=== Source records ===
..........
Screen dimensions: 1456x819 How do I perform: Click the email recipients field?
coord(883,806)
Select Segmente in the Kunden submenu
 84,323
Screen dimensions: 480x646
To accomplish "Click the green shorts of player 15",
..........
=== Action item ===
Keeping every word as it is, repeat all of the records.

=== Response ===
Screen dimensions: 1456x819 How do I perform: Click the email recipients field?
coord(883,806)
Select Segmente in the Kunden submenu
 84,323
Screen dimensions: 480x646
To accomplish "Click the green shorts of player 15",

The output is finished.